→ **Task directions**
The required result is a copy of each line below in which "radio" appears.

→ **Collected data entries**
══════════════════════════════

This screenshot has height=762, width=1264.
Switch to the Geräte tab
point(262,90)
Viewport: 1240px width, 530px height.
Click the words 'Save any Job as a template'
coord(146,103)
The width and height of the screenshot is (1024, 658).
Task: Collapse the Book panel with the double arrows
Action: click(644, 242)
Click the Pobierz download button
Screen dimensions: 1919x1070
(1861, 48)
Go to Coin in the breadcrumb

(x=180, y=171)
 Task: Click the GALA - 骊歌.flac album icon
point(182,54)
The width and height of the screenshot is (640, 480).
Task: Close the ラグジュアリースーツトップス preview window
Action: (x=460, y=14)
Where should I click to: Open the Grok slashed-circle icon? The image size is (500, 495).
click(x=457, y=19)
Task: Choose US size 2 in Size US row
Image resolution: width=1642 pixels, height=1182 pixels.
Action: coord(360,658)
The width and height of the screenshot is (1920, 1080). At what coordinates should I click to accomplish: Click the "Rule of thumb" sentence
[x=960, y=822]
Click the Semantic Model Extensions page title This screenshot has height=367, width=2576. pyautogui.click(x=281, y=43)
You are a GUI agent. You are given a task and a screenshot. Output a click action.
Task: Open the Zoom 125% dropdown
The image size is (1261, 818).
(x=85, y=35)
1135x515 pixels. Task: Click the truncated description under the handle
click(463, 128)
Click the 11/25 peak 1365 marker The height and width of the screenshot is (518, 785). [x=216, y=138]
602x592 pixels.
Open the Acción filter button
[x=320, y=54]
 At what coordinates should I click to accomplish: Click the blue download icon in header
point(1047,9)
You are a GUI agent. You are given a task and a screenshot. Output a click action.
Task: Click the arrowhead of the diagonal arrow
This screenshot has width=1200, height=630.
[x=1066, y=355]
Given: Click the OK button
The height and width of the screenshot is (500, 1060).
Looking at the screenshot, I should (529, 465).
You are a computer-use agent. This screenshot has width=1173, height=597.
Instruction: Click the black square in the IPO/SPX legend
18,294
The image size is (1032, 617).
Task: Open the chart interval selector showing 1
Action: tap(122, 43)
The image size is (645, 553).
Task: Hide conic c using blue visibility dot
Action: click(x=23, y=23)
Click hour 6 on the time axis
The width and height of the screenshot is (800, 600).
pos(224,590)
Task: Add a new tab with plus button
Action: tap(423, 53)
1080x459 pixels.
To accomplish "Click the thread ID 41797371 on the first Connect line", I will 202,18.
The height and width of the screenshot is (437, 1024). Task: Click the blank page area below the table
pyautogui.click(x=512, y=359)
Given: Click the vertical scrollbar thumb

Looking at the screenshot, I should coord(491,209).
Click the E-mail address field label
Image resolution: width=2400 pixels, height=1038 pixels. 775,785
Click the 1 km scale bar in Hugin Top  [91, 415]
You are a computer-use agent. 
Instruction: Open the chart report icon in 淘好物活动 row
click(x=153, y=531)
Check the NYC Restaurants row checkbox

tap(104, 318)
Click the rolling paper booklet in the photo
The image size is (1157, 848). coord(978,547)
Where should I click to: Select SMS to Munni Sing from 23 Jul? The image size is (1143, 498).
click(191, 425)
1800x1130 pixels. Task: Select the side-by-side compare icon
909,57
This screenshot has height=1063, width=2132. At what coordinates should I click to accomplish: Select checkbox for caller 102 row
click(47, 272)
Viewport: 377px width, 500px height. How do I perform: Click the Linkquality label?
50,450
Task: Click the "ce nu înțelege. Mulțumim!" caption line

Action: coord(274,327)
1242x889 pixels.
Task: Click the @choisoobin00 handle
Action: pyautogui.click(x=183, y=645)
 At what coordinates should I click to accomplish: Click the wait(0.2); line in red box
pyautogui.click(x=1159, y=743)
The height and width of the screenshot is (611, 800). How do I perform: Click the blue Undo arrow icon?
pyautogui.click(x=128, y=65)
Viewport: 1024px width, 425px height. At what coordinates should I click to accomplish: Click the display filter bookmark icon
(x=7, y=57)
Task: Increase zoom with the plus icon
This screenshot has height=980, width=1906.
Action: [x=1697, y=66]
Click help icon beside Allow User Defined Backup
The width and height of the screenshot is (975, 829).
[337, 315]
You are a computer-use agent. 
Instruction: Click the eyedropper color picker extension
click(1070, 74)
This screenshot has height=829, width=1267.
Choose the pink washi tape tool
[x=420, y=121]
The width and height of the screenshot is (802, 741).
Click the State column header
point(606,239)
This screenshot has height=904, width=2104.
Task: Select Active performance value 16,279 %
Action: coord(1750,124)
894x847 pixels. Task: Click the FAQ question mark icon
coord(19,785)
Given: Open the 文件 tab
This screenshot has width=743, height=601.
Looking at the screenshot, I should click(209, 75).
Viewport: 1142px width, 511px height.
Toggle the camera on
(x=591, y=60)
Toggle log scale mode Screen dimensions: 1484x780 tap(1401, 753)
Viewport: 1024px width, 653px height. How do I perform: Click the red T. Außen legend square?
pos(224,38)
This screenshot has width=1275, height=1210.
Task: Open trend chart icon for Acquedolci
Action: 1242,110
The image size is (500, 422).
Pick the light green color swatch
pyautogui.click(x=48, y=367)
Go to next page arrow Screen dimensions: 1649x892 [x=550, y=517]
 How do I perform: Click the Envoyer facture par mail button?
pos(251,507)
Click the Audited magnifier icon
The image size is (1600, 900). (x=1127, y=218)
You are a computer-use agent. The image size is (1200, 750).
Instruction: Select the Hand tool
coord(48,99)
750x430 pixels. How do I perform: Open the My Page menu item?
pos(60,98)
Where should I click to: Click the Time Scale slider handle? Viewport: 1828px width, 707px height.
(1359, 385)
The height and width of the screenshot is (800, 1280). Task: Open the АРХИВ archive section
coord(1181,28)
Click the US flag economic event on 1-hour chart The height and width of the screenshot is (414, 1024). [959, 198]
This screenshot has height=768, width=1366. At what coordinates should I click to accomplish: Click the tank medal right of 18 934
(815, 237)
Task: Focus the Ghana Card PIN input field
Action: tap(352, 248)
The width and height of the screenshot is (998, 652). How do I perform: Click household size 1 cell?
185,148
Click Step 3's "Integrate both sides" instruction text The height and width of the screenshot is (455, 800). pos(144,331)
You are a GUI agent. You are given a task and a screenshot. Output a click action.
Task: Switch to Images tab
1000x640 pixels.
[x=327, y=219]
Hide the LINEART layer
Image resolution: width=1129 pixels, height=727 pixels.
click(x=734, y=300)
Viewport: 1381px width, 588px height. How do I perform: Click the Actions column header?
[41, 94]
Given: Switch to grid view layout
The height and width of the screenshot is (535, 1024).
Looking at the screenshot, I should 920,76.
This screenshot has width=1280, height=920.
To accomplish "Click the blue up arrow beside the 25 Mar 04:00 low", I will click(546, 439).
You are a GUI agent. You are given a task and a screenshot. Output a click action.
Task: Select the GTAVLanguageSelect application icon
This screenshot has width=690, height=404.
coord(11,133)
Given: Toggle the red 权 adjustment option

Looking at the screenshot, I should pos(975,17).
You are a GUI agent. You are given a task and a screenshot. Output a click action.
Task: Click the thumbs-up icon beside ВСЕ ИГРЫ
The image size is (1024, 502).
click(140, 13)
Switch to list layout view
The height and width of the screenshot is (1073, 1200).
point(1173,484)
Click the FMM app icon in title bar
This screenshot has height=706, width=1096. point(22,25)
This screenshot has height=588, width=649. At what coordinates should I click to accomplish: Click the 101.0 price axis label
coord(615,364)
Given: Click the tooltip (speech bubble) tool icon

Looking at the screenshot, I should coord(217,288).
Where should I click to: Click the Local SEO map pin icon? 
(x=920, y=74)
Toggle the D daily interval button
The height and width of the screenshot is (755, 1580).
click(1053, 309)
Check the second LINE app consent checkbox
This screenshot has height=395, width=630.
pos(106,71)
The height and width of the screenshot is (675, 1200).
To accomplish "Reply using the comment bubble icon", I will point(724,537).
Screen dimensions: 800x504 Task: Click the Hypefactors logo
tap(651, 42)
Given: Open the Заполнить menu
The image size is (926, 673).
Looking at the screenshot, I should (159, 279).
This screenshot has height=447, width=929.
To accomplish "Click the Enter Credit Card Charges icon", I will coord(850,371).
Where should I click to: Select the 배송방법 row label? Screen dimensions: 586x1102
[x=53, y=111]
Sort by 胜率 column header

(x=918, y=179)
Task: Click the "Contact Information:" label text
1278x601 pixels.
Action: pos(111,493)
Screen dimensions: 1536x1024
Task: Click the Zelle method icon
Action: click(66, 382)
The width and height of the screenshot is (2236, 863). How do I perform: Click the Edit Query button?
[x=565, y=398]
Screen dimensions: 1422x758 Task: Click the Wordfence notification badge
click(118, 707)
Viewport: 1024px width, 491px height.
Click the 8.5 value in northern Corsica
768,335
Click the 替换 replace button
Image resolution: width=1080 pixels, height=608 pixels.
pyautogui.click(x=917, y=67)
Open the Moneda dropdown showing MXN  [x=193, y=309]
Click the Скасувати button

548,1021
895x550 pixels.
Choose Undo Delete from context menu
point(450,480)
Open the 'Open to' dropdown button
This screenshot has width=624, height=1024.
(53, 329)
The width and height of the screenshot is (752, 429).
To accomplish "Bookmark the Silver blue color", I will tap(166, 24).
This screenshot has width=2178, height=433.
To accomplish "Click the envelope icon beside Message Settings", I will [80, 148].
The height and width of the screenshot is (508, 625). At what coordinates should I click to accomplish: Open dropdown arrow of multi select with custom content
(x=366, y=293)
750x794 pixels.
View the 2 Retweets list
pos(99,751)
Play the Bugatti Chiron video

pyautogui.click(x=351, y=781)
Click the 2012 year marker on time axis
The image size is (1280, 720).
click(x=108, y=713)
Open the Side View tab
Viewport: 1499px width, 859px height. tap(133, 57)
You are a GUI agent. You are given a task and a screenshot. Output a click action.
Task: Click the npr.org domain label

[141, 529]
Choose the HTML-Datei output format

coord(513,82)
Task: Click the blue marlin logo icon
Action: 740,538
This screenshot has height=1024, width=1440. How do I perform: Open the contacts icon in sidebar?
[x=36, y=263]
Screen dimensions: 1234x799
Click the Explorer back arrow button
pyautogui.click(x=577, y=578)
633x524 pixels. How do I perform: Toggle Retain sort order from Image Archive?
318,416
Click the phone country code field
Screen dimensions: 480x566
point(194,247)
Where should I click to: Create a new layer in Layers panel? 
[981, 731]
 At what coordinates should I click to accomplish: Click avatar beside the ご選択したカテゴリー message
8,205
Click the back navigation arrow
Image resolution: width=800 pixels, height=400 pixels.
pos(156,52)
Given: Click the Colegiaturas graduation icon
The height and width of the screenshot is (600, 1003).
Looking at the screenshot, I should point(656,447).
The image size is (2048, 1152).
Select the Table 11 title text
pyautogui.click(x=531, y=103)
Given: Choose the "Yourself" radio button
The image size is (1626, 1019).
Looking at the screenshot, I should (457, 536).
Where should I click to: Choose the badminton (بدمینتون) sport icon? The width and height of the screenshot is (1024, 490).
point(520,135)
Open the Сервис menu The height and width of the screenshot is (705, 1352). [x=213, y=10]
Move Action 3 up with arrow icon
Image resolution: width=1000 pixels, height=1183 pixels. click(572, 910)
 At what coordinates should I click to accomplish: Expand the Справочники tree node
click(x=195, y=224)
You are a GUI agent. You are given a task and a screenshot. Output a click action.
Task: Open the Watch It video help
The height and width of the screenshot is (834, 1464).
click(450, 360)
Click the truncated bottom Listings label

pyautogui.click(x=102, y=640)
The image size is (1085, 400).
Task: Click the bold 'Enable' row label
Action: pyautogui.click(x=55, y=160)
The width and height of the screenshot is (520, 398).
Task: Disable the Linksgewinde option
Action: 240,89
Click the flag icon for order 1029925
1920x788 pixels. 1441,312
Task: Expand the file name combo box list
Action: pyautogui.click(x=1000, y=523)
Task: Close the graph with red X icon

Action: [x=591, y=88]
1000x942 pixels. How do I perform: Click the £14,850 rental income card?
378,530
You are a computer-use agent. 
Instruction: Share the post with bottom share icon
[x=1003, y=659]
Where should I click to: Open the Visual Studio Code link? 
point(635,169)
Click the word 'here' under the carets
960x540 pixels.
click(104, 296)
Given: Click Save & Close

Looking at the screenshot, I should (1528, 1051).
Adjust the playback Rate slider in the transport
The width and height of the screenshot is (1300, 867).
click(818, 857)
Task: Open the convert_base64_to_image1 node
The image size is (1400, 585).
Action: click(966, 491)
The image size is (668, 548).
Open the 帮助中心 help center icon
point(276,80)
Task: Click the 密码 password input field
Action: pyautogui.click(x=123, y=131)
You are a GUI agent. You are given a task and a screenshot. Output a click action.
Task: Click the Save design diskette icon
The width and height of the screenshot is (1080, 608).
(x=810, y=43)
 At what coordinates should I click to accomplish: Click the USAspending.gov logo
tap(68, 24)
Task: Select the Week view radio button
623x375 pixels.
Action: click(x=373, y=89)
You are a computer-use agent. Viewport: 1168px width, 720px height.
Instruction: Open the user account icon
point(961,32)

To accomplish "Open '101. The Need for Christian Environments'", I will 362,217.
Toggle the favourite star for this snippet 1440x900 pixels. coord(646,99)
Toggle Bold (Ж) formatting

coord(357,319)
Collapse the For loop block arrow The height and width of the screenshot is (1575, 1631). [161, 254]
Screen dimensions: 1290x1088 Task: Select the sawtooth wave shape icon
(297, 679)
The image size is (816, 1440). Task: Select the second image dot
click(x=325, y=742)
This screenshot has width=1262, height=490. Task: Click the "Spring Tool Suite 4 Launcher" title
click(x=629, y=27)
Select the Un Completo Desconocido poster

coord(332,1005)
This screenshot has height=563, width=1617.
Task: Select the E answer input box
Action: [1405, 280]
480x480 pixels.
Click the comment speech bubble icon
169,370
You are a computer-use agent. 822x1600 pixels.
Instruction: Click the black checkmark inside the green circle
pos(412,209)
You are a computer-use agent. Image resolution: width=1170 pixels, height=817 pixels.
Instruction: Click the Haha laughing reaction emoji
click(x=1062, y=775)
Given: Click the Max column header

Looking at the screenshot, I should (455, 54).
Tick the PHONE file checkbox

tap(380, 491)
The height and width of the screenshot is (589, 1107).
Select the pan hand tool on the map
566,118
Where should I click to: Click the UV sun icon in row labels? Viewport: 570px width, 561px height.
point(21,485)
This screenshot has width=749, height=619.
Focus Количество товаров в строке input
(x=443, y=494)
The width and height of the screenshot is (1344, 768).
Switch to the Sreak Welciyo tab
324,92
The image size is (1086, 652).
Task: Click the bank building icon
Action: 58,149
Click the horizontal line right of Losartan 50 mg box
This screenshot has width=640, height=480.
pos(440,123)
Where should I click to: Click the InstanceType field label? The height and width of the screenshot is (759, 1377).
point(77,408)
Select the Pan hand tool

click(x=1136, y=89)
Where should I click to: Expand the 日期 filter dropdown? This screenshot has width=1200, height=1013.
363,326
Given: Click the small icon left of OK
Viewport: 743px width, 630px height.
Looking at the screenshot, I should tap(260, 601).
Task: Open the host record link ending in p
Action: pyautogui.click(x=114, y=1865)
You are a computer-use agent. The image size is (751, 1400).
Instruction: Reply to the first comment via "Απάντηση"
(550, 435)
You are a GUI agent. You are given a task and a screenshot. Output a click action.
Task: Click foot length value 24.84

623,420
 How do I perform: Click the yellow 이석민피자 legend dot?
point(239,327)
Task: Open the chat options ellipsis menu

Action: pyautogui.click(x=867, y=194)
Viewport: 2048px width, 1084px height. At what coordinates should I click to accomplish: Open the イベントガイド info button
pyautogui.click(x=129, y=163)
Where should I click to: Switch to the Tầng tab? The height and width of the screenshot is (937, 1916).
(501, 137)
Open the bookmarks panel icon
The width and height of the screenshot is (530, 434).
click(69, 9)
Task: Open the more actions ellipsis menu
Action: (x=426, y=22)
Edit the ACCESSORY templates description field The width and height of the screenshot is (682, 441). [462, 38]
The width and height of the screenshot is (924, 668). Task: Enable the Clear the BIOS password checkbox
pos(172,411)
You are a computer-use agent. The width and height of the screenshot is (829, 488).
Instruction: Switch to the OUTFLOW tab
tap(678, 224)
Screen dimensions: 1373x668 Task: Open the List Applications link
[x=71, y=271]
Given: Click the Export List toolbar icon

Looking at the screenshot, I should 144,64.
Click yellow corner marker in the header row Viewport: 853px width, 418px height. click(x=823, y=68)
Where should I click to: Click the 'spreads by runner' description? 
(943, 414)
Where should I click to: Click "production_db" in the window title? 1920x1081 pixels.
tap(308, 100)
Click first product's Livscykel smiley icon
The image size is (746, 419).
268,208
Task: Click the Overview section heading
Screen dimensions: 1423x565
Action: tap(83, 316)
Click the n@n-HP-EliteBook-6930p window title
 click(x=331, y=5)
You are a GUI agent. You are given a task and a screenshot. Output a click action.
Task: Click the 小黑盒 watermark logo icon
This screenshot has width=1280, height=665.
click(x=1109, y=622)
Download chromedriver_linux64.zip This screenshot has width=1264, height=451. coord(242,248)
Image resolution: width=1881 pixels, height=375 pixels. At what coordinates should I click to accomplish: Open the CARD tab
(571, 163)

══════════════════════════════

→ **Task solution**
Given: Choose the "Yourself" radio button
Task: Select the Week view radio button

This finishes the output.